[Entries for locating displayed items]
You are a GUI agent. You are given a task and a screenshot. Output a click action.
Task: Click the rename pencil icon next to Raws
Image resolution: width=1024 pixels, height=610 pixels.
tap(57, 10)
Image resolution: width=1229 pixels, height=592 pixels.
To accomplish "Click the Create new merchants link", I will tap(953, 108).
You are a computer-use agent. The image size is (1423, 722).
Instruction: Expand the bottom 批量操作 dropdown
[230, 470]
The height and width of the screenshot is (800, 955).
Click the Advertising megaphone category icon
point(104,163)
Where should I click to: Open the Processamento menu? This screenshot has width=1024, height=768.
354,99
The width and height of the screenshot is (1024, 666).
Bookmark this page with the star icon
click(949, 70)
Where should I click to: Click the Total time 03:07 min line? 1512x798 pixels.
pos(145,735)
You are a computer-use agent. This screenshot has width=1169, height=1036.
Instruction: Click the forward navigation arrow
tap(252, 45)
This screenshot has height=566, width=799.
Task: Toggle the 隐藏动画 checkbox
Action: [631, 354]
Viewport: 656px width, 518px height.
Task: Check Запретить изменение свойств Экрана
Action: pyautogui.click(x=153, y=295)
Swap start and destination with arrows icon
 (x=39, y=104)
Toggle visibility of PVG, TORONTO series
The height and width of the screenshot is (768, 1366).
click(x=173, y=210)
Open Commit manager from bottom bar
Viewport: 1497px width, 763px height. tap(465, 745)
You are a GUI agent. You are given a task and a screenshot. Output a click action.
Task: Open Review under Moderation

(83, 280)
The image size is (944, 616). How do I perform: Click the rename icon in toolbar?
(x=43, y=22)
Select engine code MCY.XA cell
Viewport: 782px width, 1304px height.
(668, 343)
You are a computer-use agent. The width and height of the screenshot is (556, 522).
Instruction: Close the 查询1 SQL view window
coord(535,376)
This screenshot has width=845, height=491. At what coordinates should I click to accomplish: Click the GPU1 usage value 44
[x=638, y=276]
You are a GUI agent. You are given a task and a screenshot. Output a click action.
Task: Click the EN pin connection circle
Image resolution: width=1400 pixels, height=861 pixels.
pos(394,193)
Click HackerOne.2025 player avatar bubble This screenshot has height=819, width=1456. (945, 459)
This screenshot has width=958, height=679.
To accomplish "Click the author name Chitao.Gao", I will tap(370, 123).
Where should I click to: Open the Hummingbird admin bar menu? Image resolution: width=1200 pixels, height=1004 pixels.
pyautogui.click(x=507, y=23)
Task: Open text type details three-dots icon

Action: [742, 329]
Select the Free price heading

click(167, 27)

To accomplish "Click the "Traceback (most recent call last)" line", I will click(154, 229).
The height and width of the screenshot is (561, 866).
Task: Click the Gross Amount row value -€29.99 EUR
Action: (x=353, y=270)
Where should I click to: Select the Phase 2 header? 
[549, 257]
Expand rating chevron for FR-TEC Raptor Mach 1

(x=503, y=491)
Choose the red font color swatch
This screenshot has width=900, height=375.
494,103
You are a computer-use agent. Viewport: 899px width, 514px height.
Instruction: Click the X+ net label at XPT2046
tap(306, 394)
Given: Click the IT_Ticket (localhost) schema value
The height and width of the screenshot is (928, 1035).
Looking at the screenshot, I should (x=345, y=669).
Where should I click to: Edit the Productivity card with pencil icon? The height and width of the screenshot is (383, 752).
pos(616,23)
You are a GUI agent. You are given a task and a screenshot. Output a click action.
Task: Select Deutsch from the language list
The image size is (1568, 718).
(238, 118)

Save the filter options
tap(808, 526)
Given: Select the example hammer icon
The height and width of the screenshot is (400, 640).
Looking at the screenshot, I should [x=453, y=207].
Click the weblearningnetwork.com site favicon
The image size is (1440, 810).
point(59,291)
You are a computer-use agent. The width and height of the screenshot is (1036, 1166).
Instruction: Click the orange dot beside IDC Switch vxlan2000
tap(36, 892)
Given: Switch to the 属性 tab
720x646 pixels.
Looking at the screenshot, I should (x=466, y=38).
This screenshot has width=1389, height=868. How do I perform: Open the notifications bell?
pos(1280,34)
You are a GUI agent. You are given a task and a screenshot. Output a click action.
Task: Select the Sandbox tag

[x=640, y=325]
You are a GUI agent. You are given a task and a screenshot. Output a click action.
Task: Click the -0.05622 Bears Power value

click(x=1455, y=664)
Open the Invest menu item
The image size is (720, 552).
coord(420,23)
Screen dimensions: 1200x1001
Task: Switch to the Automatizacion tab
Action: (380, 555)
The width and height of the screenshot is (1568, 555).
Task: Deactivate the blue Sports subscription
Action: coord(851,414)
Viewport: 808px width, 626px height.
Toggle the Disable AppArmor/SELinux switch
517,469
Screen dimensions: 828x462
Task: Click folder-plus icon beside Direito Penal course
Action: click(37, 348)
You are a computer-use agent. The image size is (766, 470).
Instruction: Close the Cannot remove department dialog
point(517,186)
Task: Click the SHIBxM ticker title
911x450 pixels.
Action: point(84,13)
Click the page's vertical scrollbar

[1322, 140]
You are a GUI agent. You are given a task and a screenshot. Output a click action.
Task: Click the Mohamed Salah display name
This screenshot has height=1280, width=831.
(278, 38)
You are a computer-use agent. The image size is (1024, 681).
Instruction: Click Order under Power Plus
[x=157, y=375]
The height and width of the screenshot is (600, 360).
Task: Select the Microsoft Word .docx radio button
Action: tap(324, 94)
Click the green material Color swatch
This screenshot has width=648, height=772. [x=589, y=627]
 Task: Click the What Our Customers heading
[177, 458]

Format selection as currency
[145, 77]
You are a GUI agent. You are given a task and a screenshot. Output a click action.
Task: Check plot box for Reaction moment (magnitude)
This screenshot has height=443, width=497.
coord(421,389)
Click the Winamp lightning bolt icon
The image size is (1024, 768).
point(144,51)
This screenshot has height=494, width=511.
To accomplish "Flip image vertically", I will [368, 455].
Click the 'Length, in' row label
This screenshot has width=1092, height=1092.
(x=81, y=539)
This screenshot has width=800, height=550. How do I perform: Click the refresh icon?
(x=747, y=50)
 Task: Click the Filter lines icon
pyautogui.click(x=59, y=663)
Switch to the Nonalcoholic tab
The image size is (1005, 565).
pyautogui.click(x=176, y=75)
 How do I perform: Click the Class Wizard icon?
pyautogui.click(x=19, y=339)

— DIRECTIVE —
Reproduce all of the entries above line for line, without changing anything.

— SOLUTION TO THE PROBLEM —
You are a GUI agent. You are given a task and a screenshot. Output a click action.
Task: Click the rename pencil icon next to Raws
Image resolution: width=1024 pixels, height=610 pixels.
tap(57, 10)
Image resolution: width=1229 pixels, height=592 pixels.
To accomplish "Click the Create new merchants link", I will tap(953, 108).
You are a computer-use agent. The image size is (1423, 722).
Instruction: Expand the bottom 批量操作 dropdown
[230, 470]
The height and width of the screenshot is (800, 955).
Click the Advertising megaphone category icon
point(104,163)
Where should I click to: Open the Processamento menu? This screenshot has width=1024, height=768.
354,99
The width and height of the screenshot is (1024, 666).
Bookmark this page with the star icon
click(949, 70)
Where should I click to: Click the Total time 03:07 min line? 1512x798 pixels.
pos(145,735)
You are a computer-use agent. This screenshot has width=1169, height=1036.
Instruction: Click the forward navigation arrow
tap(252, 45)
This screenshot has height=566, width=799.
Task: Toggle the 隐藏动画 checkbox
Action: [631, 354]
Viewport: 656px width, 518px height.
Task: Check Запретить изменение свойств Экрана
Action: pyautogui.click(x=153, y=295)
Swap start and destination with arrows icon
 (x=39, y=104)
Toggle visibility of PVG, TORONTO series
The height and width of the screenshot is (768, 1366).
click(x=173, y=210)
Open Commit manager from bottom bar
Viewport: 1497px width, 763px height. tap(465, 745)
You are a GUI agent. You are given a task and a screenshot. Output a click action.
Task: Open Review under Moderation

(83, 280)
The image size is (944, 616). How do I perform: Click the rename icon in toolbar?
(x=43, y=22)
Select engine code MCY.XA cell
Viewport: 782px width, 1304px height.
(668, 343)
You are a computer-use agent. The width and height of the screenshot is (556, 522).
Instruction: Close the 查询1 SQL view window
coord(535,376)
This screenshot has width=845, height=491. At what coordinates should I click to accomplish: Click the GPU1 usage value 44
[x=638, y=276]
You are a GUI agent. You are given a task and a screenshot. Output a click action.
Task: Click the EN pin connection circle
Image resolution: width=1400 pixels, height=861 pixels.
pos(394,193)
Click HackerOne.2025 player avatar bubble This screenshot has height=819, width=1456. (945, 459)
This screenshot has width=958, height=679.
To accomplish "Click the author name Chitao.Gao", I will tap(370, 123).
Where should I click to: Open the Hummingbird admin bar menu? Image resolution: width=1200 pixels, height=1004 pixels.
pyautogui.click(x=507, y=23)
Task: Open text type details three-dots icon

Action: [742, 329]
Select the Free price heading

click(167, 27)

To accomplish "Click the "Traceback (most recent call last)" line", I will click(154, 229).
The height and width of the screenshot is (561, 866).
Task: Click the Gross Amount row value -€29.99 EUR
Action: (x=353, y=270)
Where should I click to: Select the Phase 2 header? 
[549, 257]
Expand rating chevron for FR-TEC Raptor Mach 1

(x=503, y=491)
Choose the red font color swatch
This screenshot has width=900, height=375.
494,103
You are a computer-use agent. Viewport: 899px width, 514px height.
Instruction: Click the X+ net label at XPT2046
tap(306, 394)
Given: Click the IT_Ticket (localhost) schema value
The height and width of the screenshot is (928, 1035).
Looking at the screenshot, I should (x=345, y=669).
Where should I click to: Edit the Productivity card with pencil icon? The height and width of the screenshot is (383, 752).
pos(616,23)
You are a GUI agent. You are given a task and a screenshot. Output a click action.
Task: Select Deutsch from the language list
The image size is (1568, 718).
(238, 118)

Save the filter options
tap(808, 526)
Given: Select the example hammer icon
The height and width of the screenshot is (400, 640).
Looking at the screenshot, I should [x=453, y=207].
Click the weblearningnetwork.com site favicon
The image size is (1440, 810).
point(59,291)
You are a computer-use agent. The width and height of the screenshot is (1036, 1166).
Instruction: Click the orange dot beside IDC Switch vxlan2000
tap(36, 892)
Given: Switch to the 属性 tab
720x646 pixels.
Looking at the screenshot, I should (x=466, y=38).
This screenshot has width=1389, height=868. How do I perform: Open the notifications bell?
pos(1280,34)
You are a GUI agent. You are given a task and a screenshot. Output a click action.
Task: Select the Sandbox tag

[x=640, y=325]
You are a GUI agent. You are given a task and a screenshot. Output a click action.
Task: Click the -0.05622 Bears Power value

click(x=1455, y=664)
Open the Invest menu item
The image size is (720, 552).
coord(420,23)
Screen dimensions: 1200x1001
Task: Switch to the Automatizacion tab
Action: (380, 555)
The width and height of the screenshot is (1568, 555).
Task: Deactivate the blue Sports subscription
Action: coord(851,414)
Viewport: 808px width, 626px height.
Toggle the Disable AppArmor/SELinux switch
517,469
Screen dimensions: 828x462
Task: Click folder-plus icon beside Direito Penal course
Action: click(37, 348)
You are a computer-use agent. The image size is (766, 470).
Instruction: Close the Cannot remove department dialog
point(517,186)
Task: Click the SHIBxM ticker title
911x450 pixels.
Action: point(84,13)
Click the page's vertical scrollbar

[1322, 140]
You are a GUI agent. You are given a task and a screenshot. Output a click action.
Task: Click the Mohamed Salah display name
This screenshot has height=1280, width=831.
(278, 38)
You are a computer-use agent. The image size is (1024, 681).
Instruction: Click Order under Power Plus
[x=157, y=375]
The height and width of the screenshot is (600, 360).
Task: Select the Microsoft Word .docx radio button
Action: tap(324, 94)
Click the green material Color swatch
This screenshot has width=648, height=772. [x=589, y=627]
 Task: Click the What Our Customers heading
[177, 458]

Format selection as currency
[145, 77]
You are a GUI agent. You are given a task and a screenshot. Output a click action.
Task: Check plot box for Reaction moment (magnitude)
This screenshot has height=443, width=497.
coord(421,389)
Click the Winamp lightning bolt icon
The image size is (1024, 768).
point(144,51)
This screenshot has height=494, width=511.
To accomplish "Flip image vertically", I will [368, 455].
Click the 'Length, in' row label
This screenshot has width=1092, height=1092.
(x=81, y=539)
This screenshot has width=800, height=550. How do I perform: Click the refresh icon?
(x=747, y=50)
 Task: Click the Filter lines icon
pyautogui.click(x=59, y=663)
Switch to the Nonalcoholic tab
The image size is (1005, 565).
pyautogui.click(x=176, y=75)
 How do I perform: Click the Class Wizard icon?
pyautogui.click(x=19, y=339)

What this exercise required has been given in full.